Hospitais da Grande Lisboa estão preocupados com o aumento do número de pessoas sem-abrigo que recorrem às urgências para pernoitar, alertando para a escassez de respostas sociais fora do contexto hospitalar.

Vários hospitais contactados pela agência Lusa referem que a afluência desta população aos serviços de urgência tem vindo a aumentar, não por motivos de doença, mas por necessidades básicas como alimentação, higiene ou simplesmente um teto para passar a noite.

A Unidade Local de Saúde Amadora-Sintra registou um aumento do número destas situações, com dois ou três casos por semana em média. Este ano, até 29 de abril, totalizou 40.
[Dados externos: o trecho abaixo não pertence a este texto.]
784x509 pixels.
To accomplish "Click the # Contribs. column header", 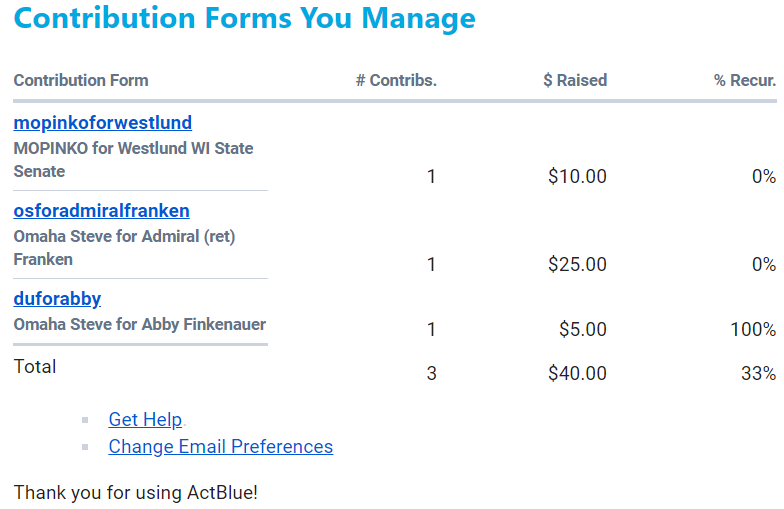I will (x=396, y=80).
Há casos em que os utentes em situação de sem-abrigo apresentam uma dependência física transitória, mas acabam por ficar internados apenas por motivo social até recuperarem a autonomia física, uma condição exigida pelos centros de acolhimento.

“É um problema reconhecido por todos os serviços da comunidade porque é uma preocupação não só da saúde, mas de todas as estruturas com quem trabalhamos, nomeadamente das autarquias da Amadora e de Sintra” e das instituições que apoiam esta população, afirmou a diretora do Serviço Social da Unidade Local de Saúde (ULS) Amadora-Sintra.
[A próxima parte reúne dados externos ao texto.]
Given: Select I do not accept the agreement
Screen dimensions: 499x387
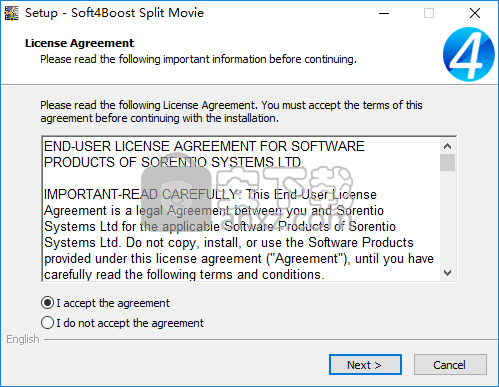Looking at the screenshot, I should (x=47, y=323).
Adélia Gomes salientou que as entidades tentam “fazer o melhor”, mas com a “consciência de que ainda há muita necessidade de resposta e de melhor funcionamento entre todos para que os problemas se minimizem ou solucionem”.

Mas reconheceu que “dificilmente isso irá acontecer” devido à diversidade e complexidade das situações.
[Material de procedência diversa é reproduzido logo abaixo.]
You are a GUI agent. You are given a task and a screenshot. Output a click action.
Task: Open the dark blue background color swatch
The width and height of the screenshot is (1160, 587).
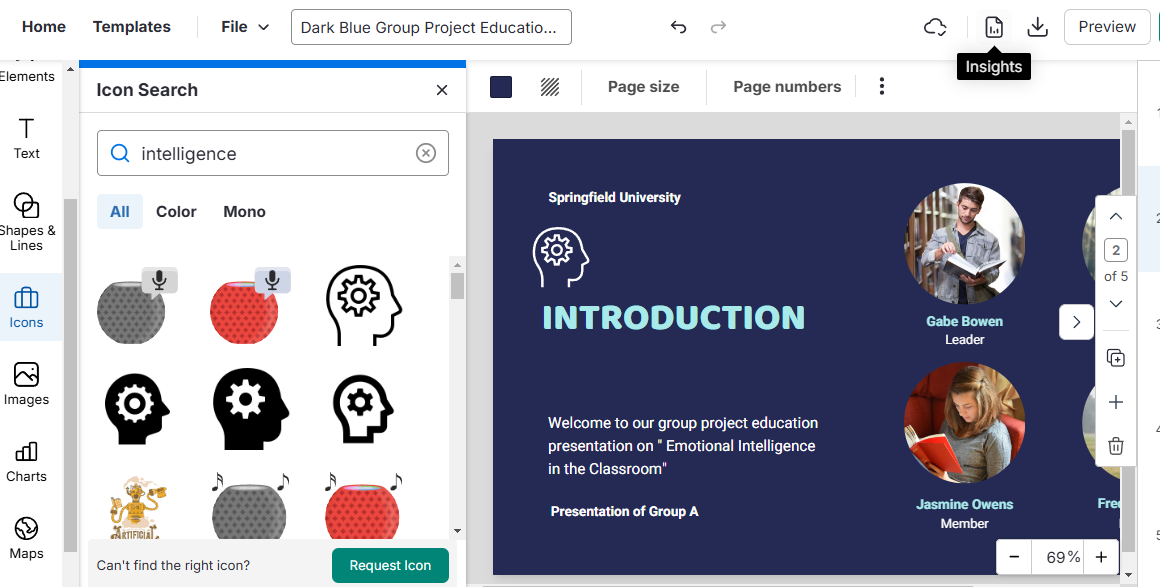click(501, 87)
“Há algumas associações que também trabalham com estas situações e, em conjunto, vamos tentando fazer o possível, mas, na verdade, é uma necessidade crescente que temos vindo a constatar”, salientou.

Segundo a diretora do Serviço Social, a dificuldade no acesso à habitação agravou o problema: “O arrendamento de um quarto é cada vez mais difícil”, tendo em conta os rendimentos parcos destas pessoas.

Para Adélia Gomes, todas as instâncias das diferentes áreas, nomeadamente social, da saúde, da justiça, têm de “estar despertas e disponíveis para encontrar mecanismos de ajuda e de apoio” para estas situações.

Defendeu um “maior investimento” nesta área e um reforço de recursos humanos nos centros de acolhimento, para poder apoiar quem aceita a ajuda e sensibilizar os outros que a rejeitam para poder sair daquela situação.

Também o Hospital São José sente o impacto do fenómeno, sobretudo, no momento da pós-alta clínica, que representa “um dos maiores desafios na prestação de cuidados a esta população”.

“A dificuldade em implementar um plano de cuidados proposto ao utente e a inexistência de respostas sociais suficientes por parte da comunidade são as razões principais que, por vezes, originam protelamentos de alta hospitalar, permanecendo os utentes a aguardar uma resolução social adequada à sua situação”, salienta a ULS São José.

O Hospital São José conta como o apoio do posto da PSP, no serviço de urgência geral, que colabora com o Serviço Social na identificação destes casos.

Estes casos são encaminhados para as respostas da comunidade, mas nem sempre é possível concretizar o plano de intervenção por diversas razões, como inexistência de resposta social (alojamento, medicação, alimentação, higiene pessoal), a recusa do utente e até mesmo o abandono do serviço de urgência, antes da avaliação pelo Serviço Social, refere a ULS numa resposta à Lusa.

“Todas estas articulações são difíceis, morosas e de difícil resolução”, salienta a instituição, que nos primeiros quatro meses deste ano já sinalizou 184 situações.

No Hospital Santa Maria, um dos maiores do país, o cenário é semelhante. Este ano, até 30 de abril, registou 79 admissões de pessoas sem-abrigo no Serviço de Urgência Central, mais 32% do que no mesmo período de 2024 (60).

A ULS Santa Maria refere que estes utentes apontam “a ausência de respostas na comunidade” como principal motivo para recorrer ao hospital. No entanto, também verifica, segundo os profissionais, a sua falta de adesão a planos de intervenção social.

O Serviço Social da ULS contacta sempre as instituições da comunidade, como a Unidade de Atendimento à Pessoa Sem-Abrigo, a Linha Nacional de Emergência Social, o Núcleo de Planeamento e Intervenção Sem-Abrigo, Comunidade Vida e Paz, mas as respostas, na grande maioria dos casos, são ainda insuficientes para o volume de referenciações efetuadas.